The honest framing: batch is a discount you earn by giving up latency you weren't using. If you are using the latency, there is no discount to claim, and trying to force it produces missed SLAs instead of savings.
The bottom line
Audit your traffic by a single axis — is a caller blocked? — and you will usually find that a large fraction of token spend is background work running at full synchronous price for no reason. Moving that fraction to the batch lane halves its cost on both input and output, stacks cleanly on top of caching and structural discounts, and makes aggregation overhead irrelevant. The engineering is a buffer, a poller, and a reconciler, not a rewrite. Through an OpenAI-compatible aggregator like TokenMart, the same batch contract works across every provider behind one endpoint, so the routing decision becomes a config flag rather than four separate integrations.
Start with your single largest offline job, measure the before-and-after on one night's invoice, and let the number decide how much of the rest of your pipeline follows.
FAQ
- How much does a batch API discount save versus synchronous inference?
- Batch endpoints apply a 50% discount to both input and output tokens compared to the synchronous list price for the same model. There is no separate per-request fee, so the entire job is half price. The tradeoff is a turnaround window of up to 24 hours instead of a real-time response.
- Which workloads qualify for batch inference?

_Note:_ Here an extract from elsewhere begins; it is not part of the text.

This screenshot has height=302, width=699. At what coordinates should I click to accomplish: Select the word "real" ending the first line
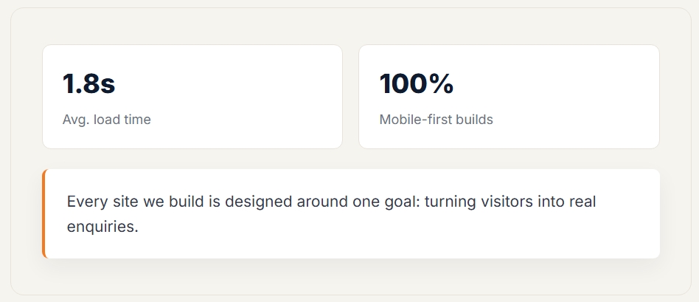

- Any job that is not user-facing and synchronous qualifies: overnight report generation, bulk classification, embeddings backfills, evaluation runs, and data labeling. The defining test is whether a human or system is blocked waiting on the response. If nothing is blocked for seconds, the work can usually move to batch and collect the 50% discount.
- Does batch pricing stack with caching and prepaid bonuses?
- The 50% batch discount applies to the per-token rate, then prompt caching (cache reads at 0.1x input) and any structural model discount apply on top of that reduced rate. Prepaid credit bonuses are a separate account-level lever and reduce the effective cost of every token you spend, batch or not. The discounts are multiplicative, not additive.
- When does batch inference save nothing?
- Batch saves nothing for latency-bound interactive workloads such as chatbots, autocomplete, live agents, and anything a user waits on. A job that must return in under a few seconds cannot tolerate a 24-hour SLA, so the 50% rate is unavailable. Caching and a structural per-token discount are the levers for those synchronous paths.
- What is the turnaround SLA for batch jobs?
- Most providers quote a completion target of up to 24 hours from submission, and a large share of jobs finish well inside that window during off-peak hours. The window is a ceiling, not a guarantee of exactly 24 hours. Architect your pipeline to tolerate the full window so a slow run never breaks a deadline.
- How do I architect a hybrid sync plus batch pipeline?
- Split traffic by whether a response is on the critical path. Route interactive, blocking calls to the synchronous endpoint and queue everything deferrable to the batch endpoint with a result poller. Persist job IDs, reconcile completed results back into your store, and set a fallback that promotes a batch item to synchronous only if a deadline is at risk.